→ **Instructions to follow**
Give again, exactly as written, the lines of the records below from the line with "This screenshot has width=1568, height=710." to the line with "The width and". Both end lines count; pictures do not.

[Data records]

━━━━

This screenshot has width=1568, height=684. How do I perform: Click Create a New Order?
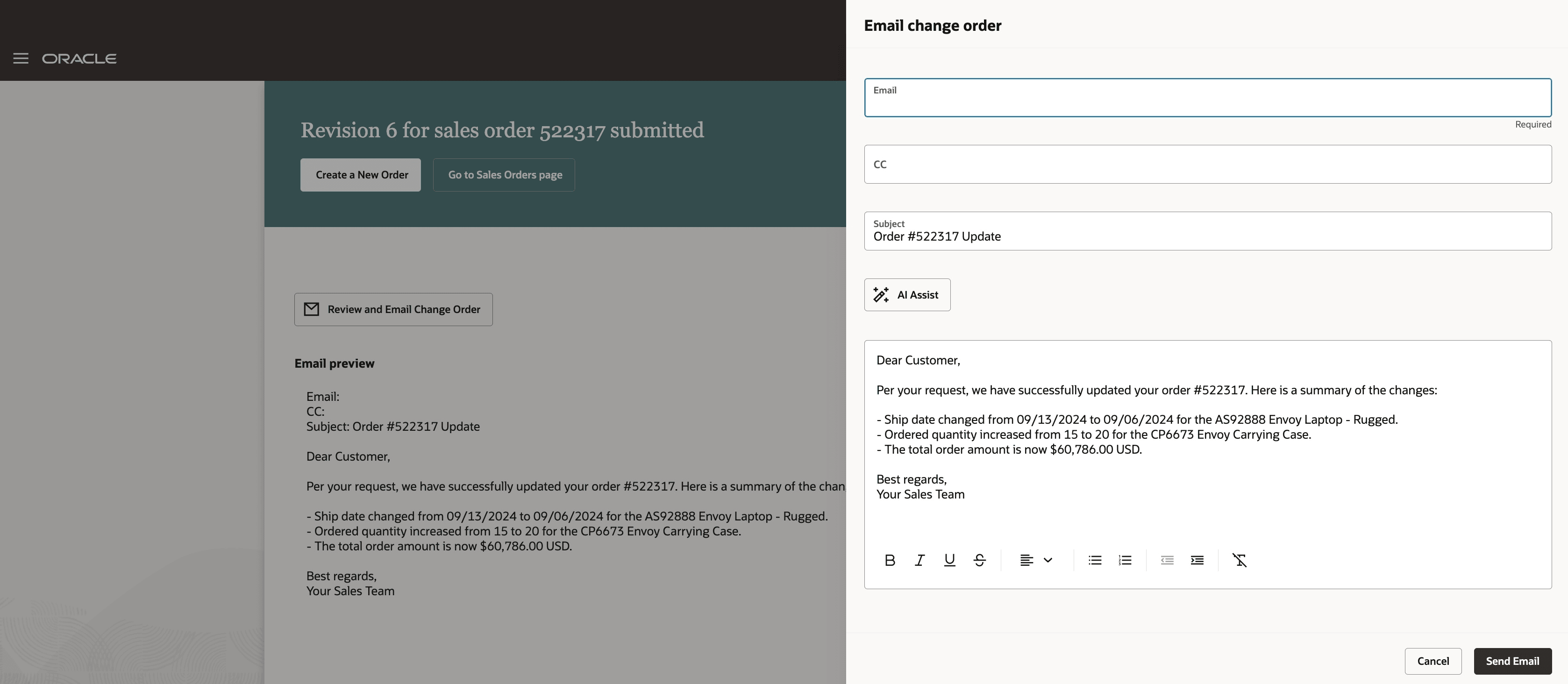[361, 175]
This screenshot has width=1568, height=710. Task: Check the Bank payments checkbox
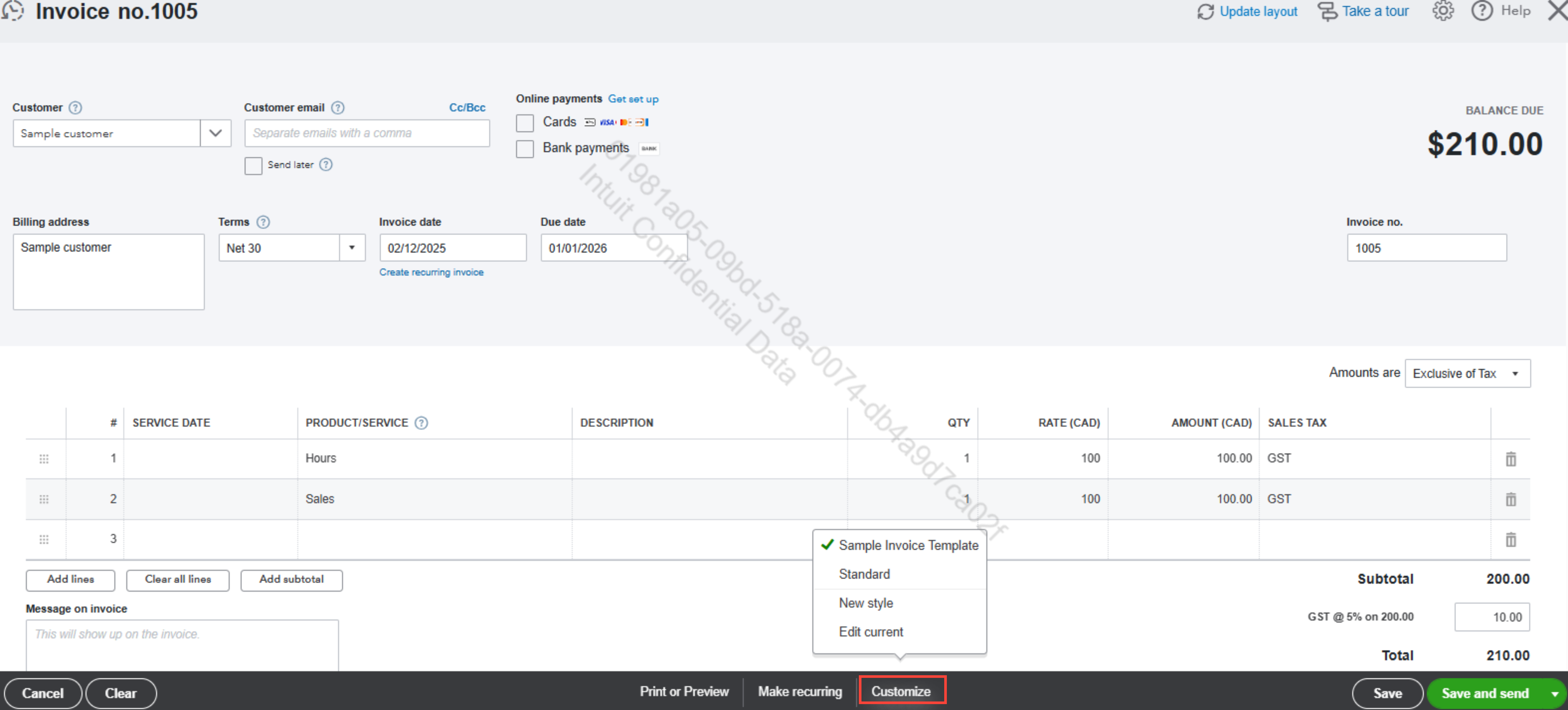point(525,149)
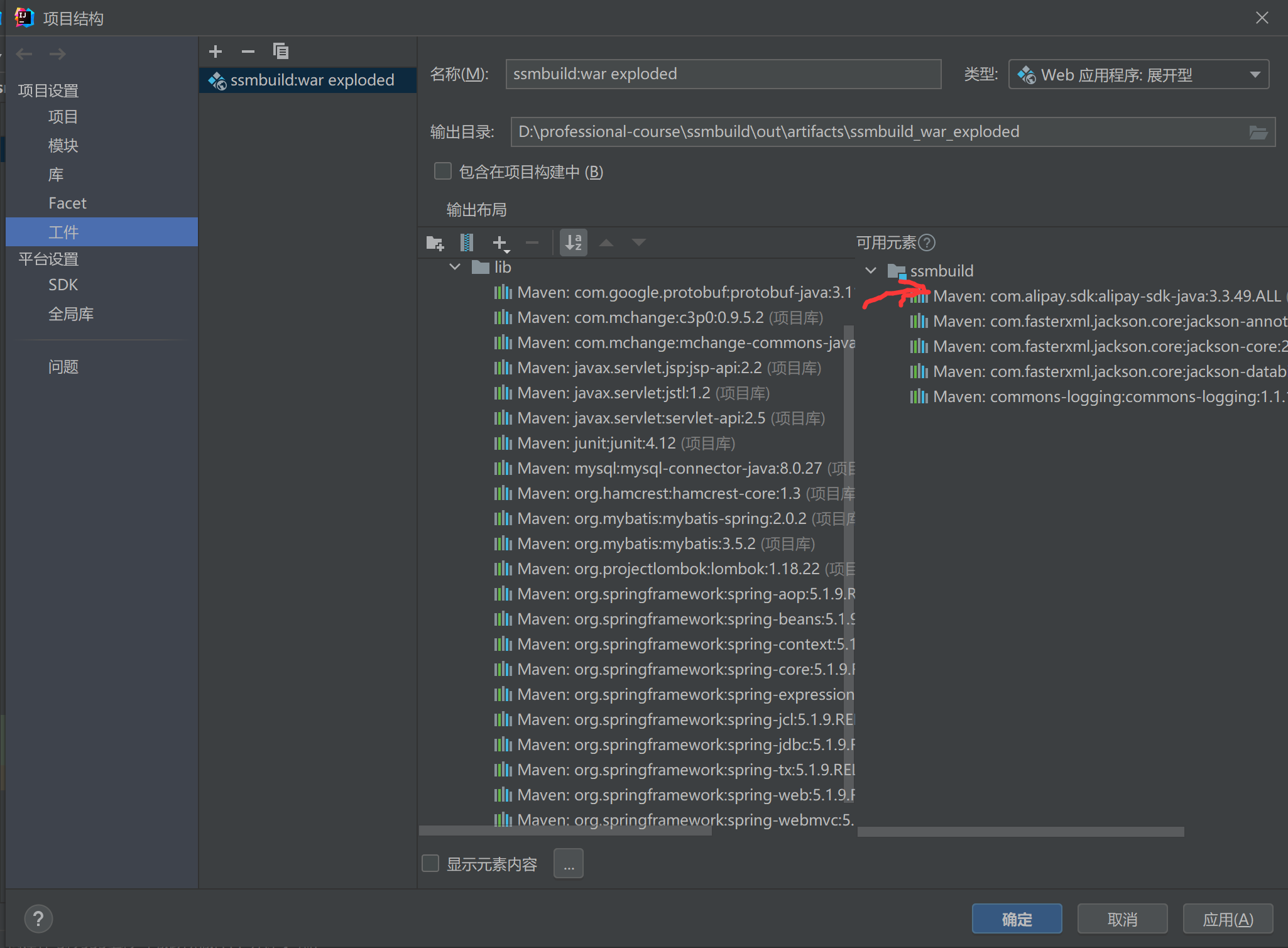The image size is (1288, 948).
Task: Open the 模块 settings section
Action: 63,146
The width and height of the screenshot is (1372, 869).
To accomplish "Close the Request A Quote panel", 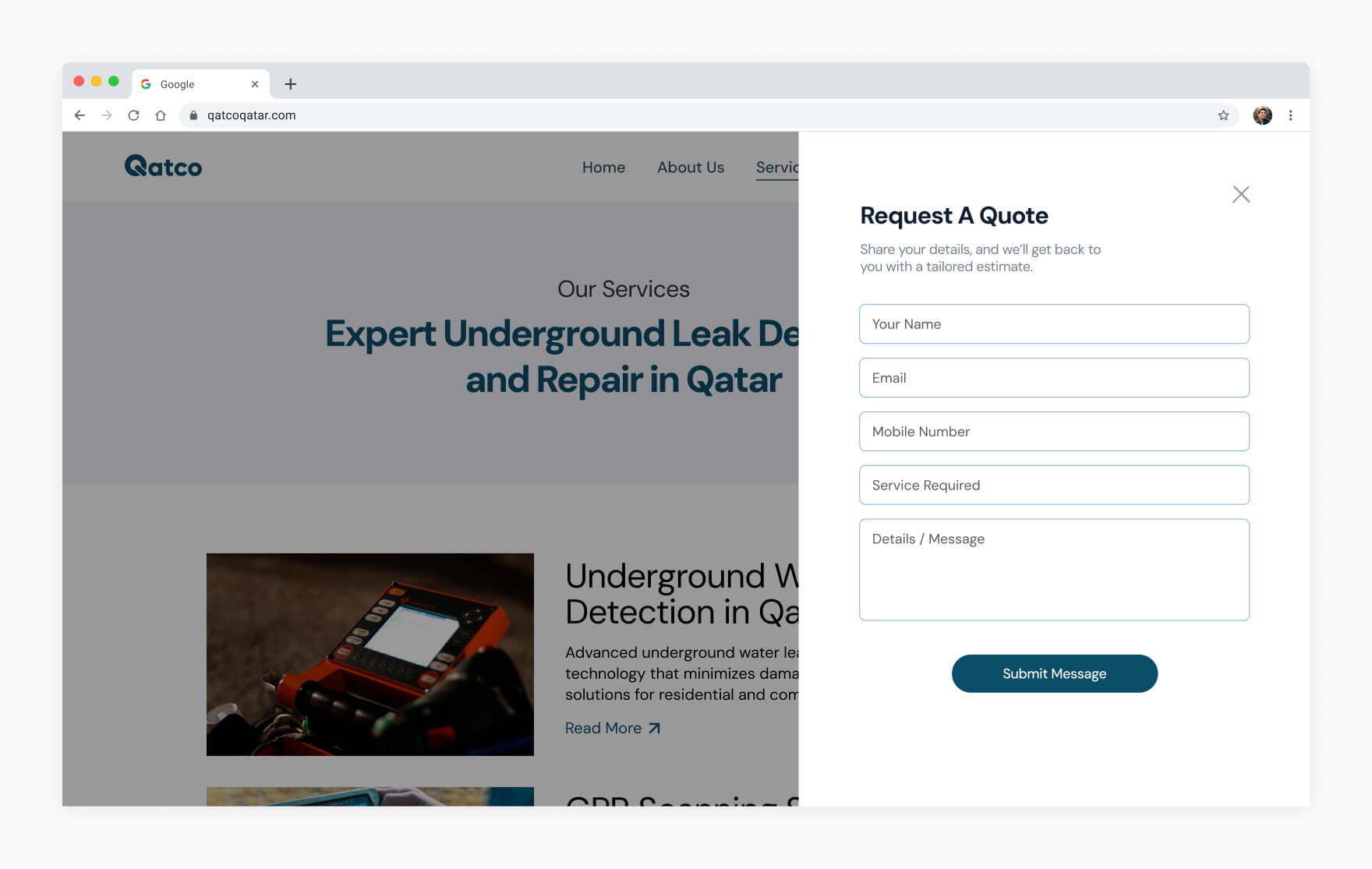I will [1241, 194].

━━━━

→ **Response**
This screenshot has width=1568, height=710. Task: Check the Bank payments checkbox
point(525,149)
The image size is (1288, 948).
Task: Open the 模块 settings section
Action: 63,146
The width and height of the screenshot is (1372, 869).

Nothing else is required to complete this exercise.